Is that code for train?


----------



## Lisa in WA

We did it in phases. With two daughters. We built the cabin ourselves, used Aladdin oil lamps and candles for light, heated water on the stove for baths and used an outhouse. 
Gradually, we upgraded. DH put in a rudimentary solar power system, we had a well drilled. Added on to the cabin...a bathroom and laundry...then two more bedrooms. Upgraded the solar power. Homeschooled, learned to can via a book. was 38 when we started and none of it was a hardship, it was an adventure. 

I don't regret any of the 14 years we spent in our cabin on the river. It got lonely when our youngest left home for college and though we still have our beloved place on the river, we've moved on to new adventures.

So yeah, there are definitely non-Amish women who are up for it and we even shave our legs too.


----------



## roadless

WolfWalksSoftly said:


> Is that code for train?


Huh?
Sorry but I'm slow today.... ; )


----------



## Fennick

MOSTBCWT said:


> What would i offer? Hard work, dedication, a homestead, security, peace, happiness, love, generosity, commitment,etc,etc.
> 
> What would she offer? We would both be living that lifestyle. I already do mostly. It's a two way street. I couldn't imagine trying to convert a woman. Id much rather run into one that wants this lifestyle. I don't own a computer. I have one phone.
> 
> Marriage? I couldn't imagine marrying a woman who is not comfortable living this way. I'll probably be alone and single from now on but that sure beats marrying one who would be miserable.
> 
> And that is why I asked the question I did. Just to see if one like that even exists anymore. Lol


Okie dokie then. To be honest I don't think you've put enough practical thought into what you would have to offer and the answer you gave is rather vague. I don't want you to think that I'm ridiculing or picking on you, and I do have a suggestion for where you might find women who are willing to live that way (see last paragraph below), but consider these things first so that you can answer them properly to a prospective life-mate's satisfaction.

You say you offer hard work. What kind of hard work, to what end result? What are your long term objectives? 

Dedication to what? To her ... or to the lifestyle? How will you demonstrate your dedication? 

You offer a homestead? If you aren't willing to get married, will her name also be on the homestead property title if she's going to invest herself in you and the homestead? If you die early from all that hard work will she legally inherit everything? 

Security? What kind of security, security against what things?

Peace, happiness, love, generosity, commitment - too vague and generalized (everyone wants those things but none of those things can ever be guaranteed) and that answer says nothing about you as a person except that those are things you desire for yourself.

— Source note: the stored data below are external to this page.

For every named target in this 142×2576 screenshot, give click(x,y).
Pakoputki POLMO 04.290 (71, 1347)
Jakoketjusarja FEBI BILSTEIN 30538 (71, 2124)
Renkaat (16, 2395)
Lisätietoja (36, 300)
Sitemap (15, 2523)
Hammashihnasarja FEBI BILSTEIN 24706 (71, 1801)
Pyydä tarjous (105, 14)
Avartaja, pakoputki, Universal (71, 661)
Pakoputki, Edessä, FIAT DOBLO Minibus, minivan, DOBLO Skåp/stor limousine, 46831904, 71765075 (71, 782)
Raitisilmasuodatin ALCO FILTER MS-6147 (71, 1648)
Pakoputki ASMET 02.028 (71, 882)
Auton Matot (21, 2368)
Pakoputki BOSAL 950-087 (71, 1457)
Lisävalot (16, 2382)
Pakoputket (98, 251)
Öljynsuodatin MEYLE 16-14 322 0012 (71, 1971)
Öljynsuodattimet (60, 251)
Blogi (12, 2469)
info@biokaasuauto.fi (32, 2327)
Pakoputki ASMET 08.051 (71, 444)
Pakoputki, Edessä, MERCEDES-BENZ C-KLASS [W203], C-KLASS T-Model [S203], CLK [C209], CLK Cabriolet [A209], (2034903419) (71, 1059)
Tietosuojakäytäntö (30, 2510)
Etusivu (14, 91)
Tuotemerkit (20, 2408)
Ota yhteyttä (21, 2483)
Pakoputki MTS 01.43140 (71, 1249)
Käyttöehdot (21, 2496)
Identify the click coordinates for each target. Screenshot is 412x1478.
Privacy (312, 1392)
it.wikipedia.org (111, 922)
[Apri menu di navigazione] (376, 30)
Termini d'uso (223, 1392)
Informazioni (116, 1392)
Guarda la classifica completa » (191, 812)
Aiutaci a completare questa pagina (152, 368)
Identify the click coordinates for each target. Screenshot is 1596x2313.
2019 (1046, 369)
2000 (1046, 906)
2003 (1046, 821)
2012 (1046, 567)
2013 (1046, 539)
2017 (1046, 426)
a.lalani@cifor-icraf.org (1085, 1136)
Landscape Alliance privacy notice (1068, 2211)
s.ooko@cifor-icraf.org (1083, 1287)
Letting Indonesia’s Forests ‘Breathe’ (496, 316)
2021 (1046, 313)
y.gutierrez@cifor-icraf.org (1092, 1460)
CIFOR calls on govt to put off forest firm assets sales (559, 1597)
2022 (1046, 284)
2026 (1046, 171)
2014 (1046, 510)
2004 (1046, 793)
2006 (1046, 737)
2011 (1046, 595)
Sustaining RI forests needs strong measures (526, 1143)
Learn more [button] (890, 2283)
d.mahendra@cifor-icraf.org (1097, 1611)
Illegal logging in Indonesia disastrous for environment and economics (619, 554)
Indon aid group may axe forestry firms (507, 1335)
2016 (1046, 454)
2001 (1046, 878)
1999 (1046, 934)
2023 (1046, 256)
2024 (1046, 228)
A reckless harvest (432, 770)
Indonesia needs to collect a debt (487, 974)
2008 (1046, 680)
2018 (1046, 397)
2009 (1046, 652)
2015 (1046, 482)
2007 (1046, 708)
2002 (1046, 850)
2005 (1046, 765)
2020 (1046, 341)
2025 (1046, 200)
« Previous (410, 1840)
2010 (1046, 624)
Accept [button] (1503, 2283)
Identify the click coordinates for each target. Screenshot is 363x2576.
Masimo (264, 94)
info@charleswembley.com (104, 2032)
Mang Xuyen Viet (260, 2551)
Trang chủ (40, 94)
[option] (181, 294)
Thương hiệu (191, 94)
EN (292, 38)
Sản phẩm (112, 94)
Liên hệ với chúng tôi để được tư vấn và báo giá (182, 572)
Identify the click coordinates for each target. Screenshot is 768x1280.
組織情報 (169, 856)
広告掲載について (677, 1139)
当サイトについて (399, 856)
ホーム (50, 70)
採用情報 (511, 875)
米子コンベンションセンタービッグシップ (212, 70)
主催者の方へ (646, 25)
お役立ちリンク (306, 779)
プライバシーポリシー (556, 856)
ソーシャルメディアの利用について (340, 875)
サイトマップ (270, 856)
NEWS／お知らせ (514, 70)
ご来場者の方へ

Anyway, I think if you're truly serious and sincere about finding a gal to share that kind of rough lifestyle with you then one option is to go online to several of the really hard-core survivalist forums. You know, the bunkers, beans and bullets tinfoil crowd that want to live off grid alone and isolated from society without any modern conveniences. There are single women on many of those forums who do want that pioneer homesteading lifestyle but don't have the financial means or the right connections to accomplish it on their own. So those women often go on hard-core survivalist forums to search for the most likely single prospects who do have the means and who are looking for life-partners to share the load. Introduce yourself, describe your assets that you have to offer and put the word out that you're looking for a woman who's interested in investing herself in you and your objectives. Be prepared to offer her guarantees. Also be prepared to accept that some of those women have shady pasts, some are running from the law or are avoiding, hiding, from abusive people with shady pasts, and they will want some kind of assurance that you can guarantee their safety from their tormentors .... and that you will not hold it against them nor be an abuser yourself because of their past life.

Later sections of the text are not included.